That’s one main finding in a report released on Tuesday by the Pew Research Center. The report, “The Rising Cost of Not Going to College,” uses data from the U.S. Census Bureau along with a new survey to capture the employment outcomes of young workers over the generations.

The report compares today’s young workers, the millennials, to Generation X, early and late baby boomers, and the so-called Silent Generation. It uses census data from 2013 for the millennials and looks at only those ages 25 to 32, to eliminate younger millennials who would probably still be in college.

The sample year, 2013, was four years into the recovery from the recession, so the researchers chose data years for the other generations that were also four years into an economic recovery. That’s not to say the broader economy was the same in each of those years, said Richard Fry, a senior economist at the research center and one of the report’s co-authors. But the method provided a way to choose the data years to compare.

The overall median earnings of millennials, $35,000, are similar to what Generation X and the baby boomers earned as young adults, according to the report, and only a bit more than the $30,982, in inflation-adjusted dollars, that the Silent Generation brought home in the mid-1960s.

Degrees of Difference

But the picture looks different when workers are categorized by educational attainment. The proportion of young workers with college degrees has risen. Today’s young workers with bachelor’s degrees or higher earn at least a little more than their counterparts in any of the earlier generations did at the same age. Young workers with only high-school degrees, however, make less than they did in any generation save Generation X.

The larger share of young workers who hold graduate degrees now, compared with earlier generations, might be one reason that college graduates’ earnings have continued to climb. The data the report is based on can’t answer that question, Mr. Fry said, because respondents’ highest earned degrees were not tracked until the 1990s.

Still, based on his analysis of other data sources, Mr.
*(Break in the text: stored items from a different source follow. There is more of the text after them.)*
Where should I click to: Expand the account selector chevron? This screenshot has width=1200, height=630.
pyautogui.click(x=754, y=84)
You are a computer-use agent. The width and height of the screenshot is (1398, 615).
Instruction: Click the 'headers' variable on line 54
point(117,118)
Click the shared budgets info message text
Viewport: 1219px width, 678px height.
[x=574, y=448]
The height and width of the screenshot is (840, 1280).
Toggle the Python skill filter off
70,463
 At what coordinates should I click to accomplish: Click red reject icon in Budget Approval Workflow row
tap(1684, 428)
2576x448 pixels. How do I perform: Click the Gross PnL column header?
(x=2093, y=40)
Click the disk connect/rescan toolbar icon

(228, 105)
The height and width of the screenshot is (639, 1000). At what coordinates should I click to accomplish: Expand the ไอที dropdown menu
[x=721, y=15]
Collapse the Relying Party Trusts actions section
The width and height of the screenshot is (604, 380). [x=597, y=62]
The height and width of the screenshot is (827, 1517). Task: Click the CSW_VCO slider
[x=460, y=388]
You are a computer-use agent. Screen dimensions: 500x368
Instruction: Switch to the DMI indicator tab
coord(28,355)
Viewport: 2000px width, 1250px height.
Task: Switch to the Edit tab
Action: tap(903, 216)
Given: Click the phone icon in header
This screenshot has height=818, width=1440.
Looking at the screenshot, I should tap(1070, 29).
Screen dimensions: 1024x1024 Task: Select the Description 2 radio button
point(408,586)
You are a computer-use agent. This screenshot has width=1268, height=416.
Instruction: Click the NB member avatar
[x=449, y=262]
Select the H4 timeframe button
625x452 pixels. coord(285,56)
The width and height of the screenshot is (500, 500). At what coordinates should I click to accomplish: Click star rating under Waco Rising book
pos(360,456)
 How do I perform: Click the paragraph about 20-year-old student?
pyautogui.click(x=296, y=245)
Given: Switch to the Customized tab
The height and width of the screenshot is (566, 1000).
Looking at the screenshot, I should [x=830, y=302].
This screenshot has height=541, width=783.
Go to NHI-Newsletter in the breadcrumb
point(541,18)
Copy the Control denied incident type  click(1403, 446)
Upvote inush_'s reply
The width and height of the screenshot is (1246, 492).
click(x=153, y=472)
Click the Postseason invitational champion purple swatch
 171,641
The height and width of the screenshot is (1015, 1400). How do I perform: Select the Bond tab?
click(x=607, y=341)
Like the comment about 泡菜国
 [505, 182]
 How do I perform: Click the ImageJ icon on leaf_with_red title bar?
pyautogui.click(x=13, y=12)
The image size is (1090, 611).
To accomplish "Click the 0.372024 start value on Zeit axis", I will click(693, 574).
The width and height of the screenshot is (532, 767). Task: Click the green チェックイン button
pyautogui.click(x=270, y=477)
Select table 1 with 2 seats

Fry said, the same pattern would hold even if only workers whose highest degrees were bachelor’s were considered.

And despite the horror stories of young graduates’ moving back in with mom and dad, the proportion of 25- to 32-year-olds with bachelor’s or higher who live with their parents is the same, 12 percent, as it was for Generation X.

Over all, more young adults are living with their parents, but that pattern is driven by those with less education. The finding is “consistent with the idea that, at least on average, college-educated young adults have more ability to live independently,” Mr. Fry said. Their median earnings are higher, and they face a lower unemployment rate.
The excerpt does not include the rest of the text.